Sound System

With respect to using a loudspeaker system on Shabbat, one may ask, "Why not?" It may be needed in large synagogues, for Pesach Seders, in conferences, and for public lectures. Why should its use be prohibited on Shabbat? This is a legitimate question, because sometimes there is a great need for amplification, especially if some people in the audience are hard of hearing and the lecturer has a fairly low voice.

 What halachic problems might be involved in using an amplifier on Shabbat?

  1. Operating an electrical system, especially in turning the amplifier on or off. In addition, some microphones create electrical currents. Some systems also have signal lights that are turned on and off to indicate the strength and quality of the sound.
  2. There are specific Shabbat prohibitions such as mashmiya kol (making a loud noise), avsha milta (public disrespect for Shabbat), and mar'it ayin (giving the appearance of desecrating Shabbat).
  3. The sages have forbidden playing a musical instrument, out of fear that there may be a need to fix it on Shabbat. Might this include the use of a loudspeaker?
  4. The appearance of a Reform service. The use of an amplifier in a synagogue on Shabbat is one of the identifying characteristics that differentiate between congregations that are Reform, Constructionist, Conservative, or Orthodox.

 The "Shabbat Microphone" was developed at The Zomet Institute, based on rulings by the late Rabbi Shaul Yisraeli and others who accepted his opinion. How have the problems of using such a system on Shabbat been resolved?

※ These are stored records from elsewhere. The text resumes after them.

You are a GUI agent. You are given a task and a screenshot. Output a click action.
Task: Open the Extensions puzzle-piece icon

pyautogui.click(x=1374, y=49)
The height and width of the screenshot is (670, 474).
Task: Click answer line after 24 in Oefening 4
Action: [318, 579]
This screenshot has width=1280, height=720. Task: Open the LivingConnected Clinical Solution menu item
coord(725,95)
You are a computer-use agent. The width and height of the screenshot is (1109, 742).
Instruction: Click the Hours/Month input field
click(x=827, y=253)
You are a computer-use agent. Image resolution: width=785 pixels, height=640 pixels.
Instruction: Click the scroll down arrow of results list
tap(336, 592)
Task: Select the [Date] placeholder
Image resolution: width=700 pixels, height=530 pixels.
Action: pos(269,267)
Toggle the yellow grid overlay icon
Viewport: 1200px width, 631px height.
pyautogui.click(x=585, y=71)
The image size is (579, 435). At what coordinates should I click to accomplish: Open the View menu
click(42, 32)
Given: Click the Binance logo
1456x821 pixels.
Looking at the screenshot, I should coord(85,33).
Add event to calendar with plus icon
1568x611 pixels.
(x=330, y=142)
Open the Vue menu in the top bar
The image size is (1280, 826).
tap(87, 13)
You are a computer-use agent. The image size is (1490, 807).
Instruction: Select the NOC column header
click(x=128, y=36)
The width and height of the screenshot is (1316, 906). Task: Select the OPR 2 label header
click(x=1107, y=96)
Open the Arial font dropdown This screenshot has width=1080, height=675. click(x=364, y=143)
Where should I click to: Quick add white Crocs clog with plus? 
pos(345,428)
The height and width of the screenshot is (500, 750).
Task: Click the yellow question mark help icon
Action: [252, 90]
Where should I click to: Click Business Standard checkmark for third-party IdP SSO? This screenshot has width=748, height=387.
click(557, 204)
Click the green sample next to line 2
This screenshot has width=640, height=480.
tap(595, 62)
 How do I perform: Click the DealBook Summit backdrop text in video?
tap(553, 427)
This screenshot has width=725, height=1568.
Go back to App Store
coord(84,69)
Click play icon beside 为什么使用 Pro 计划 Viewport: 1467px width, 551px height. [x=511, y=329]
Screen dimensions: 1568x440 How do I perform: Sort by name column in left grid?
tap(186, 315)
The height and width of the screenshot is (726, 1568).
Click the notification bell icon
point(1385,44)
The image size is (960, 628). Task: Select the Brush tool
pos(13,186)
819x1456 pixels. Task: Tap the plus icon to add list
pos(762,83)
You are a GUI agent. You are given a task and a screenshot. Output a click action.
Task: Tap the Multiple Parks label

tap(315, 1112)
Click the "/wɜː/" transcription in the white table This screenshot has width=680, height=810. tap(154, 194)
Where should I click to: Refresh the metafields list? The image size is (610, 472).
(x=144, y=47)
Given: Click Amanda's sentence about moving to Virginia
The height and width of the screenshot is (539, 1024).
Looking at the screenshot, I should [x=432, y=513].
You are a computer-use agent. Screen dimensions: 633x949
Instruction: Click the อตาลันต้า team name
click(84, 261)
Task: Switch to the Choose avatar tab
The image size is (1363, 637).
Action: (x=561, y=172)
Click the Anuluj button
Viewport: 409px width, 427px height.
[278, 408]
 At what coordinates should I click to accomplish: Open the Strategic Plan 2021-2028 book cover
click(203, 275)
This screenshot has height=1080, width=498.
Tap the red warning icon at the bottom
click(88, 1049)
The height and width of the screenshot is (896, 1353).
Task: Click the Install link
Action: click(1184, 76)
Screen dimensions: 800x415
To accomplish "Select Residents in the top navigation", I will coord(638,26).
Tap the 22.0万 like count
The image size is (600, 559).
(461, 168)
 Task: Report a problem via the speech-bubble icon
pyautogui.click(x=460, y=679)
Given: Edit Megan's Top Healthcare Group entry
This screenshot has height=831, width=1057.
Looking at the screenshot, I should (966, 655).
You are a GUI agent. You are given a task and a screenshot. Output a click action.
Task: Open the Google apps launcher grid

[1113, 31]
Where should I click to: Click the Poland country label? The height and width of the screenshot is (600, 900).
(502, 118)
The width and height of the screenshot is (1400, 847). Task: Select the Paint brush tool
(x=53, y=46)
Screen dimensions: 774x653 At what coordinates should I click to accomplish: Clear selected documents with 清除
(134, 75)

  • The system uses only transistors, without any glowing (or "burning") elements at all.
  • No electric current is ever manually turned on. It is turned on by a Shabbat timer, and once it is on the current flows continuously in the system.
  • The microphone is not "dynamic" (creating a new current when it operates) but is based on the use of a condenser (there is a continuous current which is modified by the sound of speech). This is essentially the same type of microphone as used in hearing aids. All prominent halachic authorities permit the use of hearing aids on Shabbat (including speaking directly into the ear of somebody fitted with such a device).
  • The systems are used for speech only and not for music. According to halachic rulings, an amplifier is not considered a "musical instrument."
  • All the lights and displays are disconnected, as are internal electronic circuits which are modified by the speaker's voice.
  • The system is locked, without any possibility of changing the settings on Shabbat. The on-off switches on the microphones are also disconnected.
  • In case of a disturbance or intolerable noise, the system can be turned off using a gramma (indirect action) switch. It cannot be turned on again, since the only way to reset the system is with a special key held by a person of authority, such as the rabbi. Thus, there is no need to fear that someone will attempt to fix the system on Shabbat.
  • As is true of many modern devices, there is no fear of the appearance of Shabbat desecration, since "everybody knows that the system was set up in advance" (RAMA, Shulchan Aruch Orach Chaim 252:5). Once these systems are in common use, they will be no different from air conditioners or lights that are operated on a timer, which are commonly accepted without fears of mar'it ayin or avsha milta. A sign is prominently displayed stating that the system has been approved by The Zomet Institute, with appropriate explanations and operating instructions.
  • With respect to the "Reform image," we are not involved in such questions. Once the matter becomes commonplace in all synagogues, the image will change.


The above points are based on a ruling published by the late Rabbi Shaul Yisraeli, and it was accepted by the late Rabbi Chaim David Halevy and others. The Zomet Institute has installed dozens of loudspeaker systems of this type in Israel and abroad.

 All the systems abroad have been installed in strictly Orthodox synagogues, with the approval of the local rabbis. In Israel, they have been installed in cultural centers, hotels, and homes for the elderly. Systems have also been used on loan for special occasions, such as a bar mitzva.


For more details, see (in Hebrew): Rabbi Yisrael Rozen, Using a Microphone and a Loudspeaker on Shabbat, Techumin, volume15, page 367.